A final confession. One of the most commonly asked questions by colleagues as I sent Public Lives, Private Secrets to press was: “What about the mulattos and pardos (brown-skinned) who purchased whiteness through gracias al sacar? Aren’t you going to write about them?”4 They inquired because the same process that allowed Gabriel Muñoz to pay to eliminate his illegitimacy also permitted pardos and mulattos to buy whiteness. In 1795, the Spanish crown had issued an official price list (arancel) for the Americas that included both legitimation and whitening among seventy-one purchasable options. My answer at the time was that I had just finished a huge manuscript, and although I mentioned the whiteness option that there was neither space nor time to do justice to that theme. I agreed that it was a compelling topic and I promised that I would.

This monograph fulfills that pledge. Yet, I could not know, as I explored what I originally conceived as a topic focused solely on the purchase of whiteness, where it would eventually evolve. I began to wonder why those pardos and mulattos who petitioned the crown in the mid-eighteenth century for the whitening gracias al sacar felt they could do so—and why would the monarch take their requests seriously? It became imperative to understand the accomplishments of their ancestors, to understand the historic processes that facilitated those quests by earlier generations that had opened even wider paths for their descendants.

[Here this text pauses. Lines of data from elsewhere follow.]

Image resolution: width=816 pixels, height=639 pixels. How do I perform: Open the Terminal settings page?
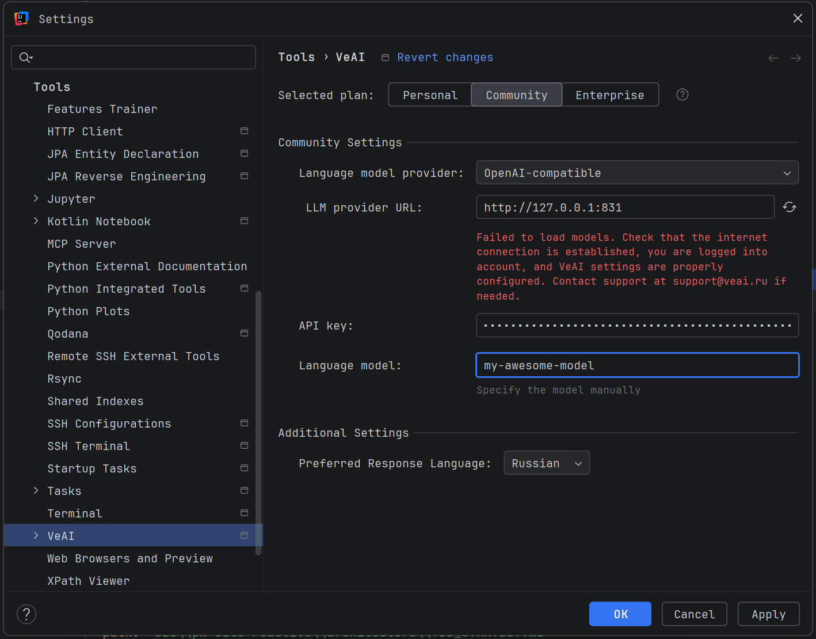coord(75,513)
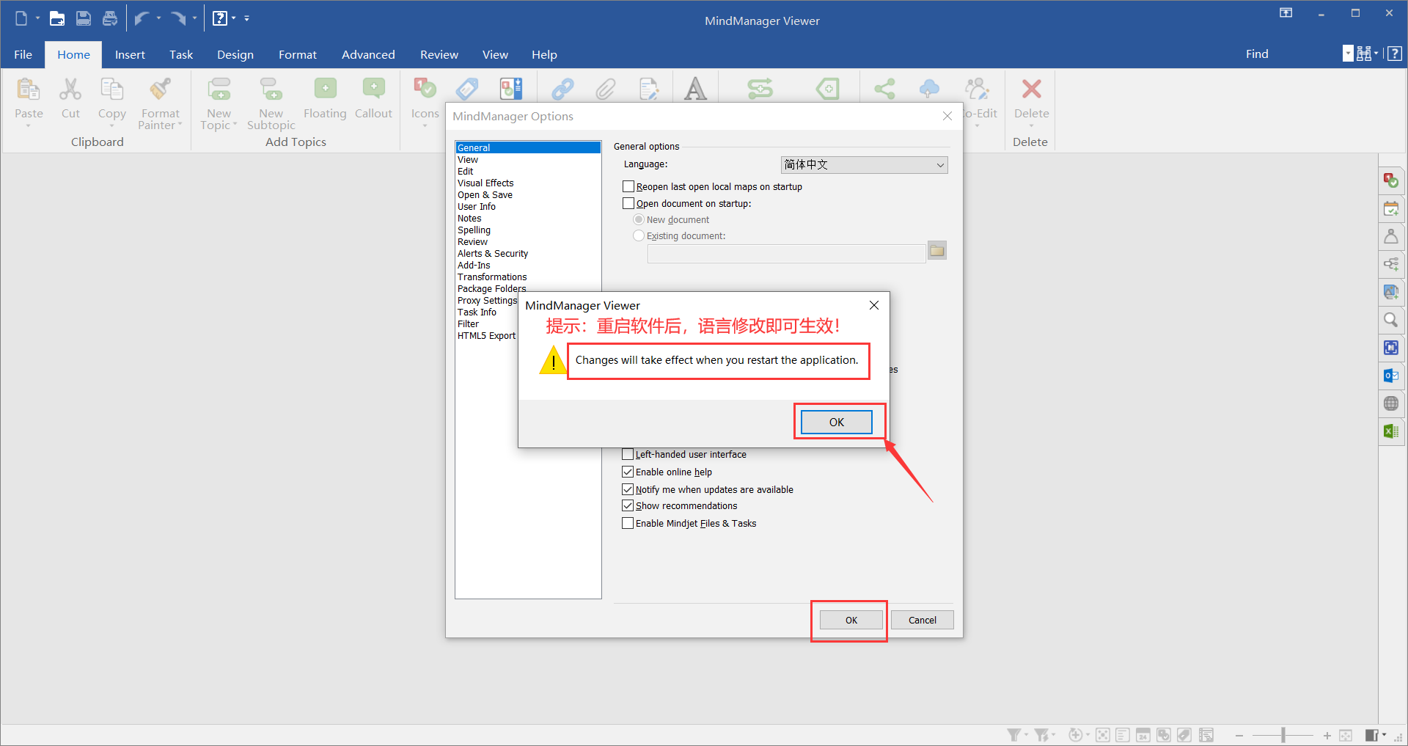
Task: Expand the New Topic dropdown arrow
Action: click(235, 125)
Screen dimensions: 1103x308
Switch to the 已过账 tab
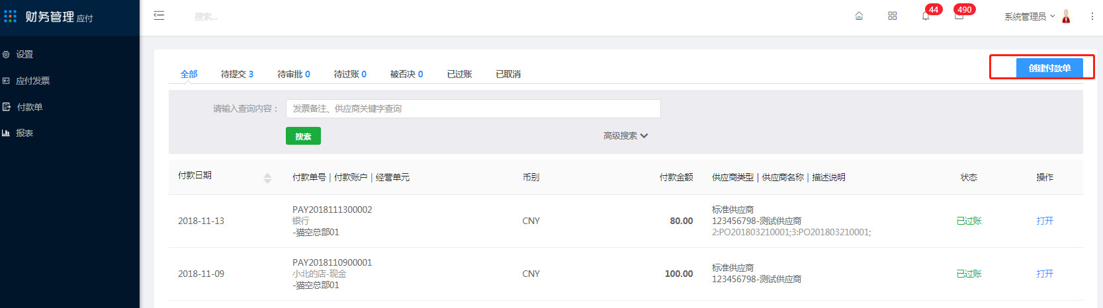click(x=459, y=74)
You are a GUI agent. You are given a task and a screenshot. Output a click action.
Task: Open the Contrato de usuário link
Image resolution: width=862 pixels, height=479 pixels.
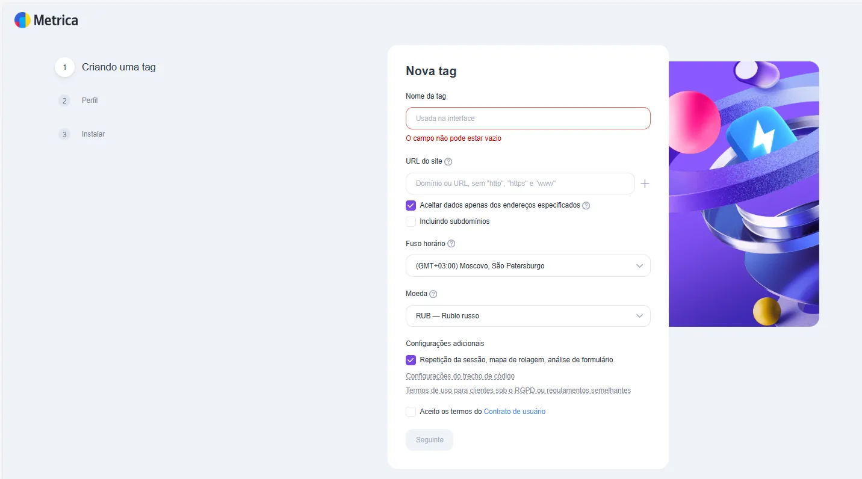point(515,412)
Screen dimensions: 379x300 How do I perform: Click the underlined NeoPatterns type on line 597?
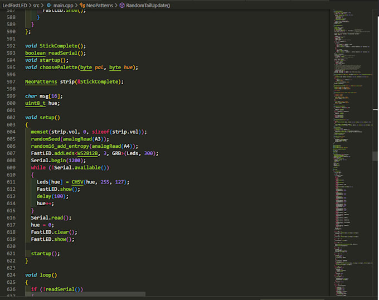tap(41, 81)
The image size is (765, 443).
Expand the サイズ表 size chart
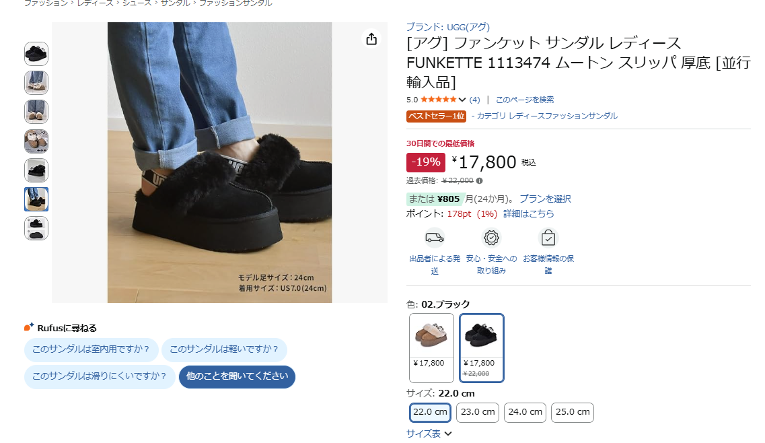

I began to realize that the history of the whitening gracias al sacar could only be told as inextricably linked to centuries of struggles as Africans and their mixed-blood descendants (castas) moved from slavery to freedom, to status as vassals, and finally to citizenship.5 Many who appear in the following pages proved to be unheralded civil rights pioneers. While they seldom directly challenged the legitimacy of the overarching hierarchy, they nonetheless engaged Spanish officials and local elites and contested imperial norms as they fought to eliminate discrimination. Even at the twilight of empire, as the monarchy threatened to tear apart, peninsular and American delegates in the Cortes of Cádiz would continue to debate equal status for the castas.

What follows suggests that the whitening gracias al sacar emerged as but one variant, an official reflection of widespread practices that had facilitated pardo and mulatto mobilities for centuries. Even those refused whitening by the Council of the Indies were able to follow alternative paths and sometimes achieve their goals. More significantly, unknown thousands would also informally enjoy the benefits of partial or full whitening. The gracias al sacar proved liminal, but not because of the few who applied for it or the even fewer who received it. Rather, its history coincides with the larger and mostly untold story of casta mobility in Spanish America. The extent to which such struggles failed and succeeded provides striking insight into those processes of exclusion and inclusion that shaped the texture of discrimination within the Spanish empire.

It seems appropriate that at least one part of this story begins again in Antioquia, for the Valenzuela brothers, rich merchants from that colonial capital, were the first pardos in the Indies to receive a decree from the crown that made them white. However, there is much to explore before they appear. The best way to start would be with some first “Conclusions,” revisiting more than a century of scholarly fascination with the concept that pardos and mulattos could purchase whiteness.

Notes

1. Twinam, Miners.

2. Testimony customarily contained terms such as “defect” or “stain” to describe African ancestry or illegitimacy. This created a dilemma how to remain faithful to eighteenth-century usage and understanding while cognizant that contemporary conceptualizations reject these as defects or stains. The resolution was to provide quotes when such terms derive from documents but also to use them as descriptors throughout the text in an emic fashion (see Chapter 2), with the understanding that these terms reflected the vocabulary and constructions of that (but certainly not of this) time.

3. Twinam, Public.

4. See Chapter 2 for discussion of the similarities and differences between the terms “pardo” and “mulatto.”

5. For varying usage of the term “casta,” see the discussion in Chapter 2.